I flipped at the 975. Delightful backstroke. Killing my average but feeling so good. “Savor, savor, savor. Oh no! Why am I already passing the flags?” I flipped. Time for another 500.
It’s time to focus. I’m better than this. No I’m not. Yes! I am. I tried to work the technique. I focused on my breathing. I remembered the “elite average.” I dug deep.
Then it happened. Somebody fast got in the lane next to me. I say fast, but I’m sure anything would have been faster than me at this point. She pushed off the wall just after I did and I could see her out of the corner of my eye. “Oh no don’t,” I thought and pushed harder. “You’re not passing me.” I tried to pick up my tempo, I’m sure losing stroke length in the process. But I held her off. We continued like this for about a 200 when she finally stopped for a break at the wall. I kept going.
All of the sudden, it was time for my backstroke leg. My watch hadn’t beeped yet. Oh my goodness! I realized I must be going a bit faster than 2:00 per 100. Unless of course my watch died? Or it beeped and I didn’t hear it? No, I knew that wasn’t the case. I was ahead of the time I thought I’d go even with the backstroke 25s. As much as I wanted to savor the lap, I couldn’t. What if my watch beeped before the 12.5? I passed the halfway mark. I wanted to flip.
The flags looked beautiful. I went into my flip turn and pushed off the wall. I knew I had to be getting close to the 30 minute mark. I mean, if I went passed it, my husband would try to stop me, right? Too much thinking. The wall. Another 25 meters under my belt. Now to get this one too. “I can do this!”
I passed the halfway mark and then I heard it, “Beep! Beep! Beep!” Muted underwater but unmistakeable. The sound of a goal accomplished. I was done. I finished it. I rolled over onto my back and glided into the wall.
I put my hand to my pulse, wanting to get my heartrate. But the man in the lane next to me interrupted. “Man, you made that look smooth. For me, its not so easy.”
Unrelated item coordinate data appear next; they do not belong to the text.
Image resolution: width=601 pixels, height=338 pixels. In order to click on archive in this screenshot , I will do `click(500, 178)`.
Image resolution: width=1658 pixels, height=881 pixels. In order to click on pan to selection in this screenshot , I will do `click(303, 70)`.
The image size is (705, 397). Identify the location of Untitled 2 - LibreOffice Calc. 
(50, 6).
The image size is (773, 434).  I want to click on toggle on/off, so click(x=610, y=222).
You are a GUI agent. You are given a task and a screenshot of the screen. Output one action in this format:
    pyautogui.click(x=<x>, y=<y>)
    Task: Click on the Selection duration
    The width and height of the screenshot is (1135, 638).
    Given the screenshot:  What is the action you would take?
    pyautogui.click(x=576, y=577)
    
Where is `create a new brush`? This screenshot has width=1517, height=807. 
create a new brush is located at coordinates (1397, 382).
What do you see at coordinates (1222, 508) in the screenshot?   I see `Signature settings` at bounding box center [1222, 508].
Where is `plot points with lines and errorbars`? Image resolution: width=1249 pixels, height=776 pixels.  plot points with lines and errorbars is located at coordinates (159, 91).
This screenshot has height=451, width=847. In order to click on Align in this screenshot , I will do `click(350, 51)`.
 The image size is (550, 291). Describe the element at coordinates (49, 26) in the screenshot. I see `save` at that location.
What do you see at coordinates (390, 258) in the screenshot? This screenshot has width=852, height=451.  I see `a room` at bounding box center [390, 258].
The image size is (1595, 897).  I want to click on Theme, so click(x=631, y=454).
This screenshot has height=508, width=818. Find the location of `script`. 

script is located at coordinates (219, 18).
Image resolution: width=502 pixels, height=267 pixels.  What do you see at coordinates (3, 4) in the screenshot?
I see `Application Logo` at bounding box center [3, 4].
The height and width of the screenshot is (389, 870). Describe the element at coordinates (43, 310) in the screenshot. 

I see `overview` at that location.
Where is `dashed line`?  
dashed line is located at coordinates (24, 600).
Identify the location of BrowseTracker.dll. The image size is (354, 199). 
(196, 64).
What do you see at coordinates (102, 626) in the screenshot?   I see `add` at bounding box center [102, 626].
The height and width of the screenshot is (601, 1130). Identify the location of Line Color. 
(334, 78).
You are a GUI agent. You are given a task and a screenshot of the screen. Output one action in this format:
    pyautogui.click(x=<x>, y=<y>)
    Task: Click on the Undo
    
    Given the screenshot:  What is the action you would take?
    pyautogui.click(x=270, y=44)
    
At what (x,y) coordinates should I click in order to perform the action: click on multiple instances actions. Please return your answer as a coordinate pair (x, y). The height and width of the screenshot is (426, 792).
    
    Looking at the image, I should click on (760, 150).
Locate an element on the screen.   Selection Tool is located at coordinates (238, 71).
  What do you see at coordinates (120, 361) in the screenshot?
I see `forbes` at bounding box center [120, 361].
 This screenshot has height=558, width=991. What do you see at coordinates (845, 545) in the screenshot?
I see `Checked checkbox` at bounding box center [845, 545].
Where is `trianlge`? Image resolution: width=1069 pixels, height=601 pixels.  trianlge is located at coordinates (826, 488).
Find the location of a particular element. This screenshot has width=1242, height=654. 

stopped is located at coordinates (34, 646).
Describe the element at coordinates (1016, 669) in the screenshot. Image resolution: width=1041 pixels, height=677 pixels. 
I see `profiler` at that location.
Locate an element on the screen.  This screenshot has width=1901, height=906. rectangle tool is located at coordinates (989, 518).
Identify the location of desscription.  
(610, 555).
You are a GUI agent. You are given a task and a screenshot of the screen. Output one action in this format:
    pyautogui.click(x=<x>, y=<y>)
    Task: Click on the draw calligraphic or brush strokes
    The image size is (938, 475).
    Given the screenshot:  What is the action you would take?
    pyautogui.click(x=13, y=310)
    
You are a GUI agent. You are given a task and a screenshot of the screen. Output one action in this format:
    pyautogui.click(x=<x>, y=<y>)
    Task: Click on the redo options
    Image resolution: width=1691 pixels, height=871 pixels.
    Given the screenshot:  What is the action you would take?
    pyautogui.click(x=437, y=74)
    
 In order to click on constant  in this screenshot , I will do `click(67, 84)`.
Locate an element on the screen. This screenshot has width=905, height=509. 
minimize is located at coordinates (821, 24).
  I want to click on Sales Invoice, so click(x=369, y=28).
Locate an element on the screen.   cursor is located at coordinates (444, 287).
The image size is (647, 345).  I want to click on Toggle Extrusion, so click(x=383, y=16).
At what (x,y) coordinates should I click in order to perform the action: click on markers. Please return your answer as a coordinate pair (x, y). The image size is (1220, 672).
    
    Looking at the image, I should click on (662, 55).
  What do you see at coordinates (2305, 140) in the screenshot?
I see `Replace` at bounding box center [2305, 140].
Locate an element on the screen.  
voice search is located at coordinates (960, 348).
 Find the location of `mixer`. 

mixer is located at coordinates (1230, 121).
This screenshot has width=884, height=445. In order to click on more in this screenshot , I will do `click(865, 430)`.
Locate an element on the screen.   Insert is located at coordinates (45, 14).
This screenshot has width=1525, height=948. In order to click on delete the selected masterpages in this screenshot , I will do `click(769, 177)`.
I put my hand down. I could barely breathe and now I had to talk. “I swam in college but I took a long break,” huff huff, “I’m just now getting back into the pool,” huff huff, “It’s never easy.” He nodded his head in understanding and pushed off the wall.
“It isn’t ever easy,” I thought, “Its just different.”
I moved over to the shallow end and my husband congratulated me as he handed me our 10 month old (who loves the water). It was time for the funsies to start!